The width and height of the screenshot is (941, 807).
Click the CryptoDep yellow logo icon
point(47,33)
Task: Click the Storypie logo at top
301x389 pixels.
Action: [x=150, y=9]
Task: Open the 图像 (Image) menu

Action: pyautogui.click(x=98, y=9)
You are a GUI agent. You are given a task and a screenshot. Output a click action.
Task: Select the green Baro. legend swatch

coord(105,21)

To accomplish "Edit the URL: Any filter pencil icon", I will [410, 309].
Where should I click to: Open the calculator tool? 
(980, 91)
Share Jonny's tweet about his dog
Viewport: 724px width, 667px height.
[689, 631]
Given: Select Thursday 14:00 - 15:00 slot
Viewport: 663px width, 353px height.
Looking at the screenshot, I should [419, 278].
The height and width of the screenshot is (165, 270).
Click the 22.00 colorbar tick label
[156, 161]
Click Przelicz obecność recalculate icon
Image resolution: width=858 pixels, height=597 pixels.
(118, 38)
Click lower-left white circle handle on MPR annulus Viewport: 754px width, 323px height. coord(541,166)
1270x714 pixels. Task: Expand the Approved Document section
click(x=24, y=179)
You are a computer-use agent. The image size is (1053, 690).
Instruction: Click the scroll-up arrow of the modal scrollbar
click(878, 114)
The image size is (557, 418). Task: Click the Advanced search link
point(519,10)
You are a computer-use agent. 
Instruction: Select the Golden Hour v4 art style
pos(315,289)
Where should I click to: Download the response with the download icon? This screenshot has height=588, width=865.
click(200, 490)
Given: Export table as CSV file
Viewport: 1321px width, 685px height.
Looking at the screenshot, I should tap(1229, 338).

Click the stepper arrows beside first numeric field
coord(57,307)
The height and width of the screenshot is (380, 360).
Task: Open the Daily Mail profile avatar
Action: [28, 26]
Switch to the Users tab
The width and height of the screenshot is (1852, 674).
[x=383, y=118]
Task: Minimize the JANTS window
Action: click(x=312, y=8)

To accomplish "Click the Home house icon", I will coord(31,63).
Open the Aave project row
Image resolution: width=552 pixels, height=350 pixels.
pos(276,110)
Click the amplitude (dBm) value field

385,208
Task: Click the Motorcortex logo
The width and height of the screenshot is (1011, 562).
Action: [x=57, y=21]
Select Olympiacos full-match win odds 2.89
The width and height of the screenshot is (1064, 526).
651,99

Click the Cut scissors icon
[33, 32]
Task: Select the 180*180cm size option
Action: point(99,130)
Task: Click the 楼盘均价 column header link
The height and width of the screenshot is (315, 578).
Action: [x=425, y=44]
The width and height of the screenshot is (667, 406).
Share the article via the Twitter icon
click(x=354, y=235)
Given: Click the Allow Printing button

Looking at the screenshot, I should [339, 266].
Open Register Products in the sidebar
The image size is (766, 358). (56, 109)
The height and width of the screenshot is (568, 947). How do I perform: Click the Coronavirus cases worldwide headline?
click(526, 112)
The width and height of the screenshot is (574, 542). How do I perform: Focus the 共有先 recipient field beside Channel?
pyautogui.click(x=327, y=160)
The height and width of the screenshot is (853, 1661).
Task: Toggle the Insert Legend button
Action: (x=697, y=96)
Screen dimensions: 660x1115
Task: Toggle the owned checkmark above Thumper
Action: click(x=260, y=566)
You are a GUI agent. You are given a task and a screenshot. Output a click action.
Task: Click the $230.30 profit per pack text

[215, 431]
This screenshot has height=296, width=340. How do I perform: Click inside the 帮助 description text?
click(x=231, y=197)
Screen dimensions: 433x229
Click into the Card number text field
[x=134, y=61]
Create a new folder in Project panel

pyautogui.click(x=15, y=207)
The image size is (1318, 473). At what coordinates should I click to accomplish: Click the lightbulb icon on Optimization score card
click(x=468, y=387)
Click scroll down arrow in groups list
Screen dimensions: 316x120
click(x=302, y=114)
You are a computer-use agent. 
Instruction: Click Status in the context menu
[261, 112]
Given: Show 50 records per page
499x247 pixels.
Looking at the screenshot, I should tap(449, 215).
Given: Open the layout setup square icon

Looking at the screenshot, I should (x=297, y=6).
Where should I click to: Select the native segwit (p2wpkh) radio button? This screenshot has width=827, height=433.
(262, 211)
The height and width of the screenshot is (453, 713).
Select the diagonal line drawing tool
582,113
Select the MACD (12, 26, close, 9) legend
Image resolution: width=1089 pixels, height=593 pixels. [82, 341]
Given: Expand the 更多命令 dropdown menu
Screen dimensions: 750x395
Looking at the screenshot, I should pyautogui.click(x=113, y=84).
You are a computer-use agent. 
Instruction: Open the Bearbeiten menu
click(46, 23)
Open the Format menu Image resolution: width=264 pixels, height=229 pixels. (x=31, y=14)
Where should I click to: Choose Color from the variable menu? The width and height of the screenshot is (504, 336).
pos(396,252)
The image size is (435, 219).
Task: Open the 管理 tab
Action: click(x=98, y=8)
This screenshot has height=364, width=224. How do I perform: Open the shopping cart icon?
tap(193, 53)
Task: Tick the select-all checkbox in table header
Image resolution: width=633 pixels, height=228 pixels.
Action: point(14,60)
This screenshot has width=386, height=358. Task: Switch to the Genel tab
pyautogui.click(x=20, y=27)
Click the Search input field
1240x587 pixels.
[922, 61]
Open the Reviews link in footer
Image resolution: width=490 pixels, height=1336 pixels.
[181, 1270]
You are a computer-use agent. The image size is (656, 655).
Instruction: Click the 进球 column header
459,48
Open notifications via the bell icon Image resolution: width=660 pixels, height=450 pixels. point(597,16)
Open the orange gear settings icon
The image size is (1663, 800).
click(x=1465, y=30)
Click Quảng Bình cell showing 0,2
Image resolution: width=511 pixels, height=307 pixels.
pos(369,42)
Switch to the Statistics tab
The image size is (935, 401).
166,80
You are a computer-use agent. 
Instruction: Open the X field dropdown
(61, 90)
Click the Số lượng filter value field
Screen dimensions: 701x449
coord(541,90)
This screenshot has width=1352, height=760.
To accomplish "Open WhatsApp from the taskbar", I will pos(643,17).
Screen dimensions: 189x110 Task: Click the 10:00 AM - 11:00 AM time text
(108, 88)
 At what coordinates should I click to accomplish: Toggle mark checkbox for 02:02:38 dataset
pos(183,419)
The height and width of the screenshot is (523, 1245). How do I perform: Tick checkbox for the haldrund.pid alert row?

▸ **WHAT IS EXPECTED**
Please return every line in the data that includes the string "filter".

▸ **EXPECTED ANSWER**
To accomplish "Edit the URL: Any filter pencil icon", I will [410, 309].
Click the Số lượng filter value field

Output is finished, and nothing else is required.